Pilot: Missile Passed His Jet
By LARRY NEUMEISTER Associated Press Writer Saturday, September 7, 1996

SHINNECOCK, N.Y. (AP) -- Weeks after the TWA Flight 800 explosion and hundreds of miles away, an American Airlines pilot claimed he saw a missile pass by his jetliner in flight, federal investigators said Saturday.

While the two cases were being investigated separately, the report fits a scenario that is one of the theories under consideration in the TWA case -- that a missile brought down the jumbo jet July 17, killing all 230 people aboard.

The National Transportation Safety Board said the pilot on an Aug. 29 American Airlines flight from San Juan, Puerto Rico, to Boston said he saw a missile pass his Boeing 757 as it flew over Wallops Island, Va.

The island, where the National Aeronautics and Space Administration has a program for unmanned research rockets, is about 220 miles south of the TWA crash site.

``We got a report of it through our normal channels and assigned an investigator to it,'' said NTSB spokesman Peter Goelz. ``We're going to look into it. So far, we have not been able to confirm anything.''
Goelz said he had never heard of such a report in the two years he had been with the agency. He said the pilot did not report taking any evasive action.
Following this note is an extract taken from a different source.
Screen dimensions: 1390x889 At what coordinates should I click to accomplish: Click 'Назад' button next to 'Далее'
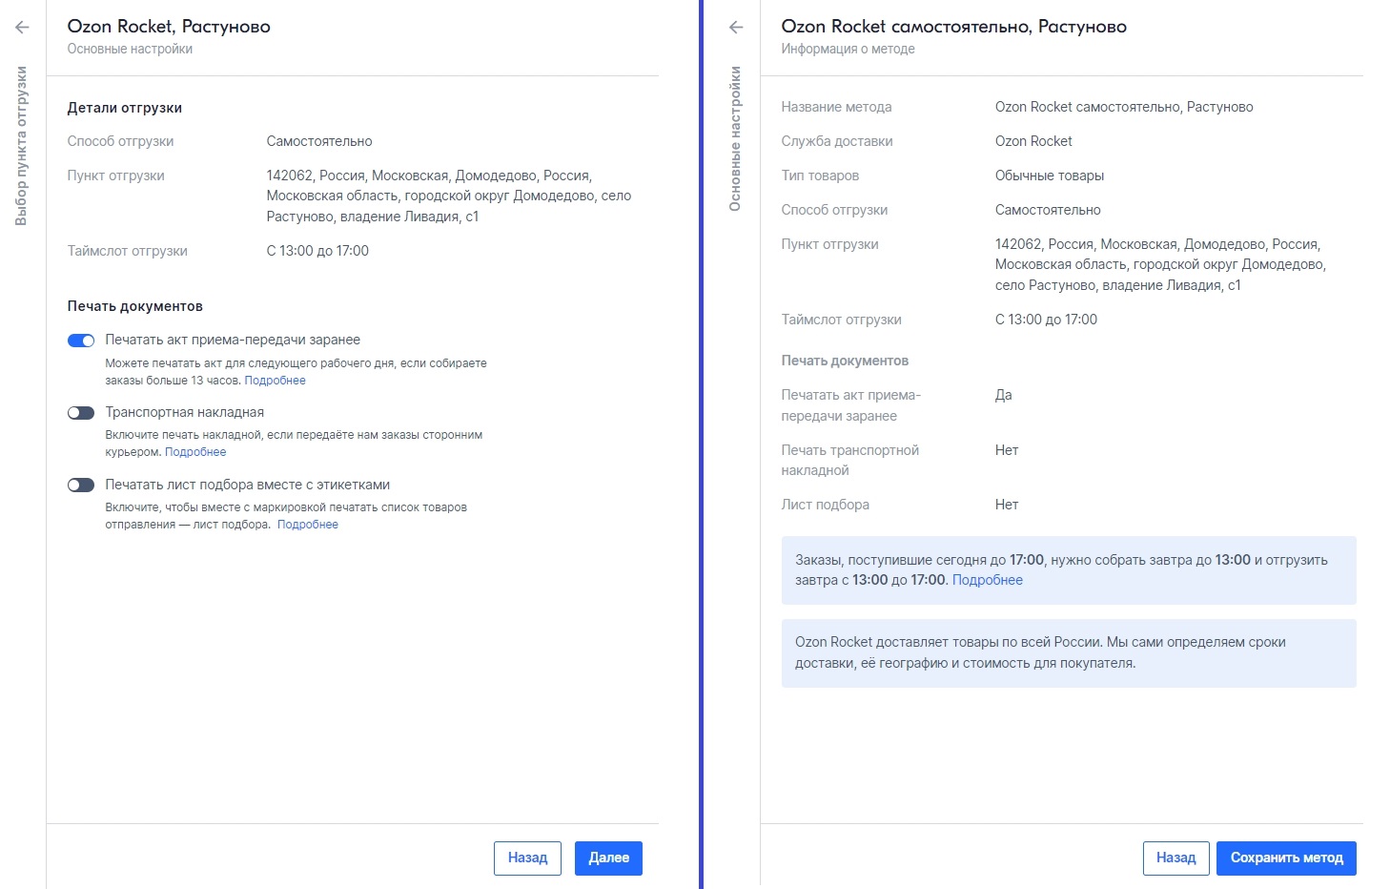(x=527, y=858)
``We have no idea how close it was. We don't know that it was a missile. It might have been something else,'' he said.

No one answered the telephone Saturday at the NASA Wallops Flight Facility on the island when a call was placed for comment.

Questions have persisted about military activities on the evening of the TWA Flight 800 crash because investigators say a missile attack remains one of three possible explanations, along with a bomb and a catastrophic accident.
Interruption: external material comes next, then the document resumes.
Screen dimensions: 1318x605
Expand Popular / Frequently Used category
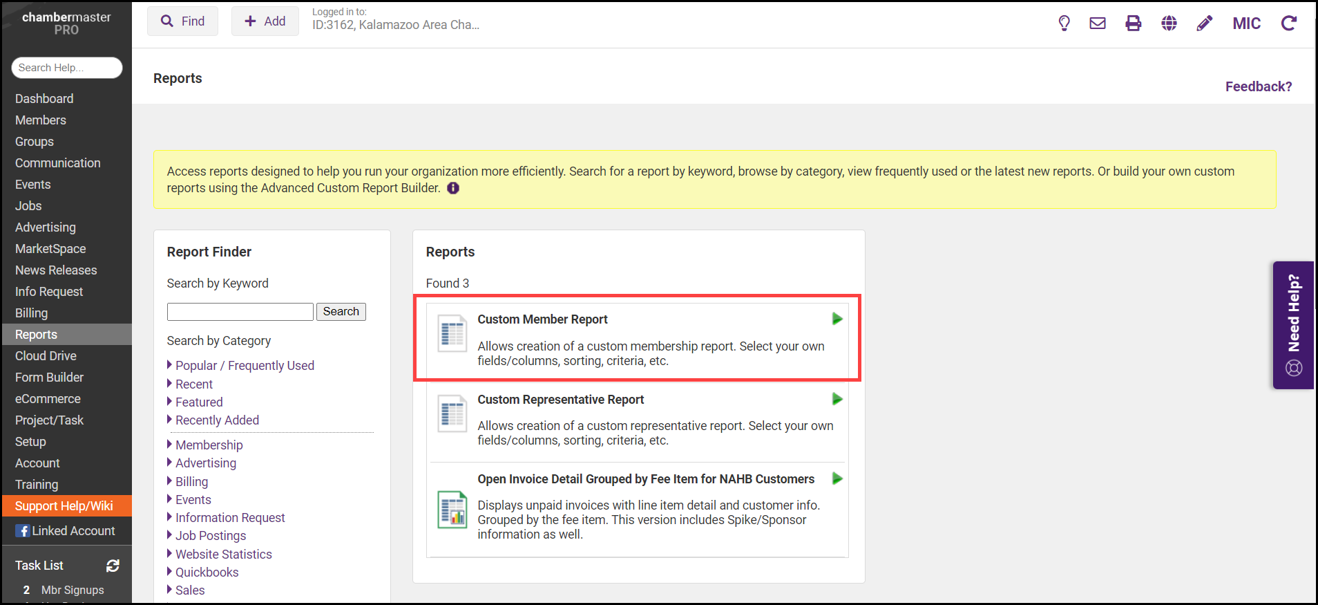point(245,366)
Pentagon and state National Guard spokesmen have said repeatedly that no exercises with missiles or other live weapons were being conducted in the area.

Asked about the possibility that friendly fire brought down the jetliner, NTSB Vice Chairman Robert Francis said Thursday: ``My information, and I believe it is reliable, is obviously it's something we looked very closely at, and there's no indication that was the case.''
Meantime Saturday, attempts to find wreckage from TWA Flight 800 were ruined by bad weather Saturday. Rough waves off Long Island stirred by the remnants of Hurricane Fran left no visibility on the ocean floor, said Lt. Nicholas Balice, a Navy spokesman.